Python (3.6, 3.7, 3.8, 3.9, 3.10)
Django (2.2, 3.0, 3.1, 3.2, 4.0)

It is recommended to use only the official support of the latest patch release of each Python and Django series.

Configure REST API

Before we start, go through the installation of the Django REST Framework.

Make sure that 'rest_framework' is added to INSTALLED_APPS setting within /backend/backend/settings/base.py.

INSTALLED_APPS = [
    ...
    # external apps
    "rest_framework",
    "rest_framework.authtoken",
    ...

However, since we are using a browsable API, we also have a file where we configure the URL paths for the API: /backend/backend/urls.py.

from accounts.views import UserViewSet
from cds.views import LectureDocumentView, LectureViewSet
from django.contrib import admin
from django.urls import include, path
from rest_framework import routers

# Default router
router = routers.DefaultRouter()

# Register users
router.register(r"users", UserViewSet)

# Register lectures
router.register(r"lectures", LectureViewSet)

# This one is for search
router.register(r"search/lectures", LectureDocumentView, basename="lecturedocument")
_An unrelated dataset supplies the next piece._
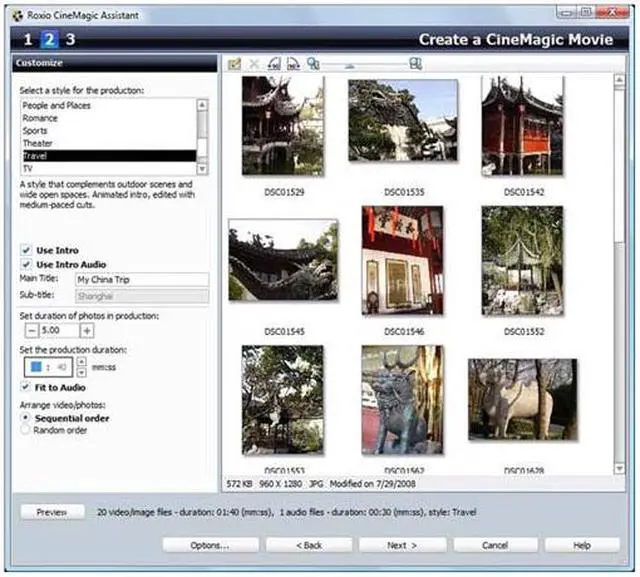Increase photo duration with plus button

tap(87, 331)
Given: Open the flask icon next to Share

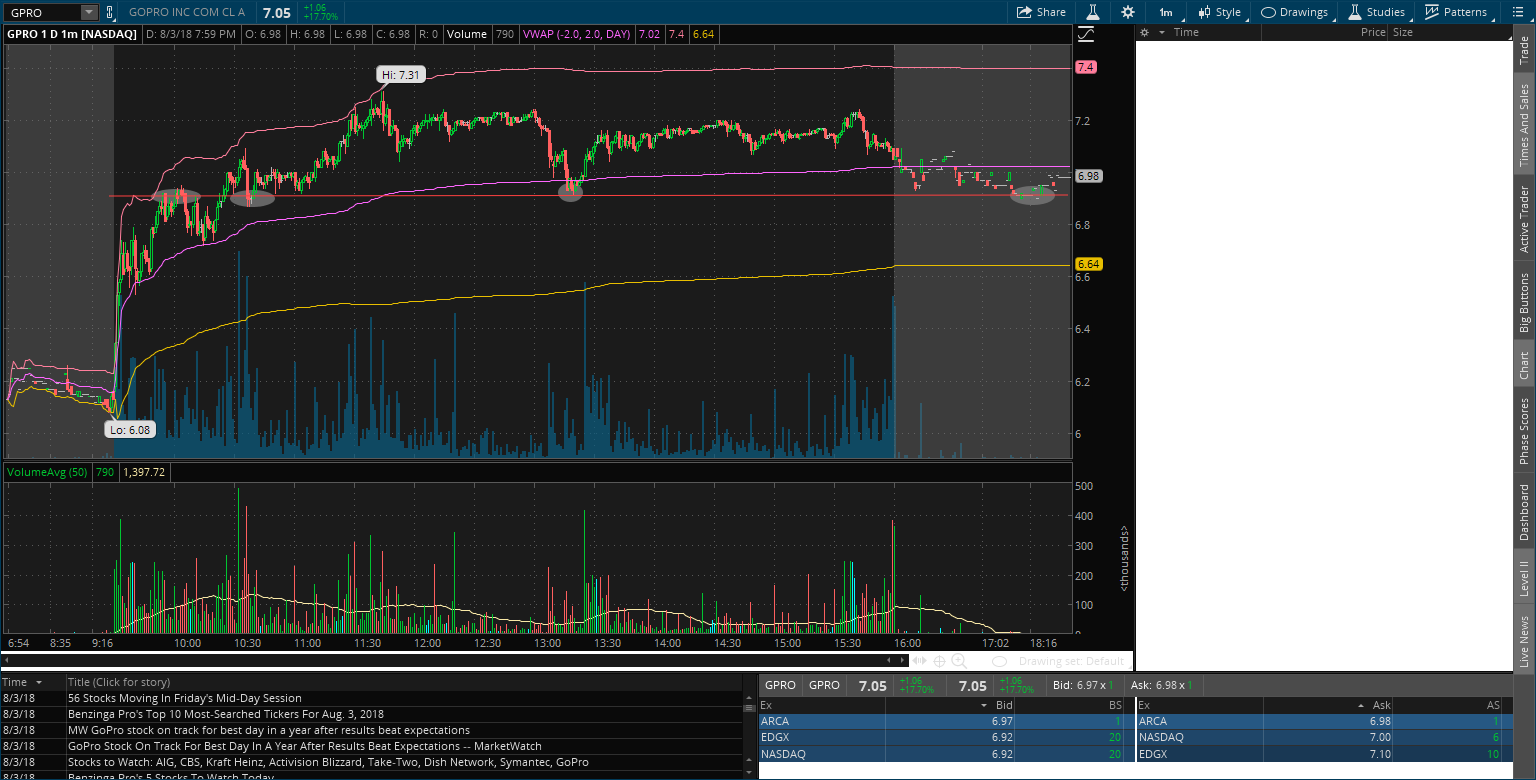Looking at the screenshot, I should (x=1093, y=12).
The urlpatterns list routes URLs to views. The last one (api-auth/) is responsible for the REST framework's login and logout views.

urlpatterns = [
    path("admin/", admin.site.urls),
    path("api/v1/", include(router.urls)),
    path("api-auth/", include("rest_framework.urls", namespace="rest_framework_auth")),
]

For accessing information about our project's users, we create a read-write API. There is one configuration dictionary named REST_FRAMEWORK that contains all global settings for a REST framework API that can be found in /backend/backend/settings/base.py.

REST_FRAMEWORK = {
    ...
    "DEFAULT_PERMISSION_CLASSES": ("rest_framework.permissions.IsAuthenticated",),
    "DEFAULT_AUTHENTICATION_CLASSES": [
        "rest_framework.authentication.TokenAuthentication",
        "rest_framework.authentication.SessionAuthentication",
    ],
    ...
}

As can be seen, a token is being used for the authentication in order to access the API. This must be generated.
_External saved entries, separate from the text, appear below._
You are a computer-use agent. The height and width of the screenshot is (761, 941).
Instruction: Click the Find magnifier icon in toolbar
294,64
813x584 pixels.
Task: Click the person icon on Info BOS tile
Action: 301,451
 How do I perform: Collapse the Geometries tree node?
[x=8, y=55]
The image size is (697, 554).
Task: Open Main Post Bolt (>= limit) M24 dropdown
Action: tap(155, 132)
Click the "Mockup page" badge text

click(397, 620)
Creating fields in our database

The required fields are defined in /backend/cds/models.py the following way:

class Lecture(models.Model):
    lecture_id = models.IntegerField(unique=True, db_index=True)
    title = models.CharField(max_length=250)
    date = models.DateField(null=True, blank=True)
    ...
    etc.

If the fields are changed or modified in any way, /backend/cds/documents.py:

from django.conf import settings
from django_opensearch_dsl import Document, KeywordField, TextField
from django_opensearch_dsl.registries import registry
from opensearch_dsl import analyzer

from .models import Lecture

@registry.register_document
class LectureDocument(Document):

    names_analyzer = analyzer(
        "name_analyzer",
        tokenizer="letter",
    )

    class Index:
        name = f"{settings.OPENSEARCH_INDEX_PREFIX}-lectures"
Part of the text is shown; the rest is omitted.